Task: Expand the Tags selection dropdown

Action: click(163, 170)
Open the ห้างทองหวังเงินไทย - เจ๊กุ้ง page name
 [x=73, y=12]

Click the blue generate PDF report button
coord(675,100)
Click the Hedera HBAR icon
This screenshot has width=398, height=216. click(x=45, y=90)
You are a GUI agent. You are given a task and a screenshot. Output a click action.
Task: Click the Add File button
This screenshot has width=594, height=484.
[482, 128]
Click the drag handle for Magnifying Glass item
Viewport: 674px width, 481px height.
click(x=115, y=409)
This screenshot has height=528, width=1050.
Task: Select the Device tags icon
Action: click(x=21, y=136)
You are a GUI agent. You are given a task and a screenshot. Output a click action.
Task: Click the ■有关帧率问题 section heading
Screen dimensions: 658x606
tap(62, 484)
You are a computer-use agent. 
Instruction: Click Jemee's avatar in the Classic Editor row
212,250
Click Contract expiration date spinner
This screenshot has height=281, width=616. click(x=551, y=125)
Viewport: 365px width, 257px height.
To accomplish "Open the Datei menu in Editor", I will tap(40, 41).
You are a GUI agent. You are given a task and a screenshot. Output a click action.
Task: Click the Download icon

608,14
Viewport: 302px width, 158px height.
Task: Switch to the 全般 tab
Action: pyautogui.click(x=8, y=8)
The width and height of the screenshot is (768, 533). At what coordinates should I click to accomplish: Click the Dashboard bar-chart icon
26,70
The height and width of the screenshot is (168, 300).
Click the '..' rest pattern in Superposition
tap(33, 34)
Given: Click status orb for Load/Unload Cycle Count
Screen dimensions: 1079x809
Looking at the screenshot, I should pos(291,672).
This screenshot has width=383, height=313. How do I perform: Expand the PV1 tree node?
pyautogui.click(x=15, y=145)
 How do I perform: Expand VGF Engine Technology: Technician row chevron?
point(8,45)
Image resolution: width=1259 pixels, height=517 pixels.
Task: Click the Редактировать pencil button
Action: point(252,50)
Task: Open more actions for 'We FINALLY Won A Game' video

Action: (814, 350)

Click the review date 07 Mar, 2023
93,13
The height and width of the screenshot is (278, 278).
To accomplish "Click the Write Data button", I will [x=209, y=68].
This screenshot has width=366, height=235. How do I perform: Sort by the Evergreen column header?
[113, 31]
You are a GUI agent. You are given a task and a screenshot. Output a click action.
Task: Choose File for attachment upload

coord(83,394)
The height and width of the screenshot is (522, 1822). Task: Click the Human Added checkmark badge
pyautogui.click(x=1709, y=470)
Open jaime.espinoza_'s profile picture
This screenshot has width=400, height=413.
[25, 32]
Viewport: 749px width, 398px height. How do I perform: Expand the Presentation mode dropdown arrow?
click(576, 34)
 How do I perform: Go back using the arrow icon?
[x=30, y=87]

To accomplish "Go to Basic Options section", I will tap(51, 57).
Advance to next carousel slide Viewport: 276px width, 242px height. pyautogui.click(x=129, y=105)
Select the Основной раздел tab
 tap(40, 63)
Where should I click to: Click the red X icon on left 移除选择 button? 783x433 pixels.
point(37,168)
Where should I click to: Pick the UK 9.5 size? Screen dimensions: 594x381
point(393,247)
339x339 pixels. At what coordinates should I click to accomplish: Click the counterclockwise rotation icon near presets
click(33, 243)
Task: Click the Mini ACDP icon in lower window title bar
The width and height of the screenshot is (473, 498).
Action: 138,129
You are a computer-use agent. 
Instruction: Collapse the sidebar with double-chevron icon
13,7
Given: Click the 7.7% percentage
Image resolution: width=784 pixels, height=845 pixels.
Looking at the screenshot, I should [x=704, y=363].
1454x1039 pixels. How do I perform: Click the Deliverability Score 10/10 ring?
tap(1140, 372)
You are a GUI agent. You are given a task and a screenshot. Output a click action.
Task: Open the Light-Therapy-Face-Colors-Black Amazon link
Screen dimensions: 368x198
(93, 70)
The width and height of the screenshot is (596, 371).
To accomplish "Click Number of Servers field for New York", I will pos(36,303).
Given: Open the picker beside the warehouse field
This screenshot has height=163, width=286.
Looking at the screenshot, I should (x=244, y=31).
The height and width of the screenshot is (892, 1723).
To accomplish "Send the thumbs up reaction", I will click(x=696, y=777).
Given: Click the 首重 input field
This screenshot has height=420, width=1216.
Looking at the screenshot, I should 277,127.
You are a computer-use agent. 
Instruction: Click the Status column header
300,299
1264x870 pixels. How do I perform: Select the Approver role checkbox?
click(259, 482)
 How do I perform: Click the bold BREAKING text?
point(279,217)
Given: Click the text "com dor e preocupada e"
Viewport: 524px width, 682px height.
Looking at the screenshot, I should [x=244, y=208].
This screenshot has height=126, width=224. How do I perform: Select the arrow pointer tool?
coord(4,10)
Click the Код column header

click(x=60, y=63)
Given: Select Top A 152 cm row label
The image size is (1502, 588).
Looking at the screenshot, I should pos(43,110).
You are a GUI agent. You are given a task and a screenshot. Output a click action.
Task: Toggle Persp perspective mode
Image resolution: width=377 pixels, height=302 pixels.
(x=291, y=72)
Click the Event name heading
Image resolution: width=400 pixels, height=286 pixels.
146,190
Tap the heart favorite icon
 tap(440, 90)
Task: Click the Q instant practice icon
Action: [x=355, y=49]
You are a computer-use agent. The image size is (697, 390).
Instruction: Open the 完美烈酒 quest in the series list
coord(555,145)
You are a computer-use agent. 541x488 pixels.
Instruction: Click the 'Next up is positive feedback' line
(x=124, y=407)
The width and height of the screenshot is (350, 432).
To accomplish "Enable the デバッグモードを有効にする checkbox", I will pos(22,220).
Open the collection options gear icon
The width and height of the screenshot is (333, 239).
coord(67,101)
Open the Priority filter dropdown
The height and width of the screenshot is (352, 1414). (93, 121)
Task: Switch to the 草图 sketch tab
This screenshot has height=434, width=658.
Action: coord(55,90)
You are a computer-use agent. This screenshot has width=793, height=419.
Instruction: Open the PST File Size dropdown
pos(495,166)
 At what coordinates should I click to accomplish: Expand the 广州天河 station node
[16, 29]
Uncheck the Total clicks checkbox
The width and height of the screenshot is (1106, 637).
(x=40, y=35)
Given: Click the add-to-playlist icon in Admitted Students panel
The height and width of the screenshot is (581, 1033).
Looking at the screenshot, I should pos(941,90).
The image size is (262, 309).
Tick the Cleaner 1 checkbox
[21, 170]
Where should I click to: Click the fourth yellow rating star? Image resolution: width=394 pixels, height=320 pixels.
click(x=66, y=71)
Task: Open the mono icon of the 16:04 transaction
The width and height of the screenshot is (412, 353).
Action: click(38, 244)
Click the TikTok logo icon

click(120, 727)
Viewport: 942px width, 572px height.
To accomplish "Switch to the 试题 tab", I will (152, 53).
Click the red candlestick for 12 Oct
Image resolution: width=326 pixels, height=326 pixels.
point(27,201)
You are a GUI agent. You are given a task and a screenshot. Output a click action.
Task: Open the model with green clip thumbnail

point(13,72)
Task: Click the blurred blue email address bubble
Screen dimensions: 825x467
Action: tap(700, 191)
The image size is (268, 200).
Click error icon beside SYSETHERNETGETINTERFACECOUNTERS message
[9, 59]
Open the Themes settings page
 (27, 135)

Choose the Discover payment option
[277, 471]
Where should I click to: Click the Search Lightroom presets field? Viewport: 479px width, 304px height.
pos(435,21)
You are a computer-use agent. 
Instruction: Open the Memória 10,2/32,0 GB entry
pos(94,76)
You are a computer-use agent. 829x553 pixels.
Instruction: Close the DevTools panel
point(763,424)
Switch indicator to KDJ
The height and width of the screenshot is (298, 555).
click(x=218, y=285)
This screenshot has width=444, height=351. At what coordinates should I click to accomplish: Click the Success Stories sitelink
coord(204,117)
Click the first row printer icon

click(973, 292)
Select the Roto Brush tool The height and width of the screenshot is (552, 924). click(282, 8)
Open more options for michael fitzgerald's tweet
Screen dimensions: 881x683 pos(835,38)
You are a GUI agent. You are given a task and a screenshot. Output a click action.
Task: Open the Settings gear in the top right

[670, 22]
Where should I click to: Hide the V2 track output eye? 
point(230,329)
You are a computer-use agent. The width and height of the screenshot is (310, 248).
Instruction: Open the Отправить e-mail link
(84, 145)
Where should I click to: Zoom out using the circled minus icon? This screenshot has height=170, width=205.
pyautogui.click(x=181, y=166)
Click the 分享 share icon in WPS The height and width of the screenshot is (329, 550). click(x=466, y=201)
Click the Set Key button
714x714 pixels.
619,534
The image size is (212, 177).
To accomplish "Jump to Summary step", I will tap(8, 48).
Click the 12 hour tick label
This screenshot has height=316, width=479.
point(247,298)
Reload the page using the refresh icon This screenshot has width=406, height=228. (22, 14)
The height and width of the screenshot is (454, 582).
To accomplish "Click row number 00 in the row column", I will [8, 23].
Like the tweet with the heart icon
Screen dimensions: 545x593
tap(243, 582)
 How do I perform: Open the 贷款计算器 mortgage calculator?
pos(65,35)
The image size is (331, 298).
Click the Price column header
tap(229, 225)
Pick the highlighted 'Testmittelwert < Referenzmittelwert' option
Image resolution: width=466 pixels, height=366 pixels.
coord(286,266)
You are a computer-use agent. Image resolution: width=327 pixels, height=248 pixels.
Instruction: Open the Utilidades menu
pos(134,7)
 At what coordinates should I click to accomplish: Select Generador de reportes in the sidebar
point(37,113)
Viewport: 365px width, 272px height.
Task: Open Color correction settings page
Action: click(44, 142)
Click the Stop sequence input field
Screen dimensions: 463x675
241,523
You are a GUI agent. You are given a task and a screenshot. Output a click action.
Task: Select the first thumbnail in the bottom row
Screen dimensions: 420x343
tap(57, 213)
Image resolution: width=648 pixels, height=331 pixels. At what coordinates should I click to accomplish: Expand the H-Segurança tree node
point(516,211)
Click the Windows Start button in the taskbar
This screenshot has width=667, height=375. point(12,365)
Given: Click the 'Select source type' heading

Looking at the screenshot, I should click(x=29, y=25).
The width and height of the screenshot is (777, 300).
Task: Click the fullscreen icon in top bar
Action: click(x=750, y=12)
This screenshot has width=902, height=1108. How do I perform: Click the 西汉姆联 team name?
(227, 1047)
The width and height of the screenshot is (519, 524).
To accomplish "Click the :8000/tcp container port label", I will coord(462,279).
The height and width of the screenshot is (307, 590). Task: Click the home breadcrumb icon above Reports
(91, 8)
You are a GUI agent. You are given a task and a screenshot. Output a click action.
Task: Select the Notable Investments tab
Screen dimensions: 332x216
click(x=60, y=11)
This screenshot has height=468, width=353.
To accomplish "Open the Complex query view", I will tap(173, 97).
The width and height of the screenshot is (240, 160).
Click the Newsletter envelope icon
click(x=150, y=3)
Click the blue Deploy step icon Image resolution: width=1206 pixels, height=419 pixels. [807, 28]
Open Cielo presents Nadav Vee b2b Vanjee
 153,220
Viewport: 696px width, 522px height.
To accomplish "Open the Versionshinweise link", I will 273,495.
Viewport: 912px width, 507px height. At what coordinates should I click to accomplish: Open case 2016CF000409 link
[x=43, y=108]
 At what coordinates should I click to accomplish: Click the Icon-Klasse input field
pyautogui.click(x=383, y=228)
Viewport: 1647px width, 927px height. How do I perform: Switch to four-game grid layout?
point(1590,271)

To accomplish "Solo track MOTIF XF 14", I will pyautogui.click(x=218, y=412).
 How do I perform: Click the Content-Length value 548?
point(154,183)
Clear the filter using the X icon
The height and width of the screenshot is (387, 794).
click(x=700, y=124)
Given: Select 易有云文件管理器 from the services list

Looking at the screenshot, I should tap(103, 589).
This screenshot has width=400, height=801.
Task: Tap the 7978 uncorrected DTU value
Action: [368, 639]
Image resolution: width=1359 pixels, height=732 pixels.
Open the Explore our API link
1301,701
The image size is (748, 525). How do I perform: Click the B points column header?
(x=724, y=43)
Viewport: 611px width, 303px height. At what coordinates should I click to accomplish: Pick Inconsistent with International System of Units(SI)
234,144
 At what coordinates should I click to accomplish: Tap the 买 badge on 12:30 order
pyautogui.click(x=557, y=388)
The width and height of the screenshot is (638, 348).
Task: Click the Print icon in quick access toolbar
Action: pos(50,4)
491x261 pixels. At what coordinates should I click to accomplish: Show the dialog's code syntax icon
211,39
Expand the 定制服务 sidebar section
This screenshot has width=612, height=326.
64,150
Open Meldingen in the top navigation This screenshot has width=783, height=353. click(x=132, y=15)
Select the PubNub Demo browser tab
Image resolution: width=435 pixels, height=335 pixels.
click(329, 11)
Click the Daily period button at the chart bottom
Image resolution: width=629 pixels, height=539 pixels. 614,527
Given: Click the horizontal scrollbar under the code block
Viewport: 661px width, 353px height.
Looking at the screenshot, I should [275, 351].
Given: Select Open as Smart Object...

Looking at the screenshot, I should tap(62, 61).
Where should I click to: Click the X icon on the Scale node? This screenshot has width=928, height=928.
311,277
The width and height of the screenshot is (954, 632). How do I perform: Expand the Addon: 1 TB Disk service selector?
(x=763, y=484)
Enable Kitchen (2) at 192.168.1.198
· · · · · · ·
What you are asked to do: Retype exactly the lines above, from the one with "The height and width of the screenshot is (168, 300)." through the one with "Open jaime.espinoza_'s profile picture", inclusive.

Result of the task:
The height and width of the screenshot is (168, 300).
Click the '..' rest pattern in Superposition
tap(33, 34)
Given: Click status orb for Load/Unload Cycle Count
Screen dimensions: 1079x809
Looking at the screenshot, I should pos(291,672).
This screenshot has width=383, height=313. How do I perform: Expand the PV1 tree node?
pyautogui.click(x=15, y=145)
 How do I perform: Expand VGF Engine Technology: Technician row chevron?
point(8,45)
Image resolution: width=1259 pixels, height=517 pixels.
Task: Click the Редактировать pencil button
Action: point(252,50)
Task: Open more actions for 'We FINALLY Won A Game' video

Action: (814, 350)

Click the review date 07 Mar, 2023
93,13
The height and width of the screenshot is (278, 278).
To accomplish "Click the Write Data button", I will [x=209, y=68].
This screenshot has width=366, height=235. How do I perform: Sort by the Evergreen column header?
[113, 31]
You are a GUI agent. You are given a task and a screenshot. Output a click action.
Task: Choose File for attachment upload

coord(83,394)
The height and width of the screenshot is (522, 1822). Task: Click the Human Added checkmark badge
pyautogui.click(x=1709, y=470)
Open jaime.espinoza_'s profile picture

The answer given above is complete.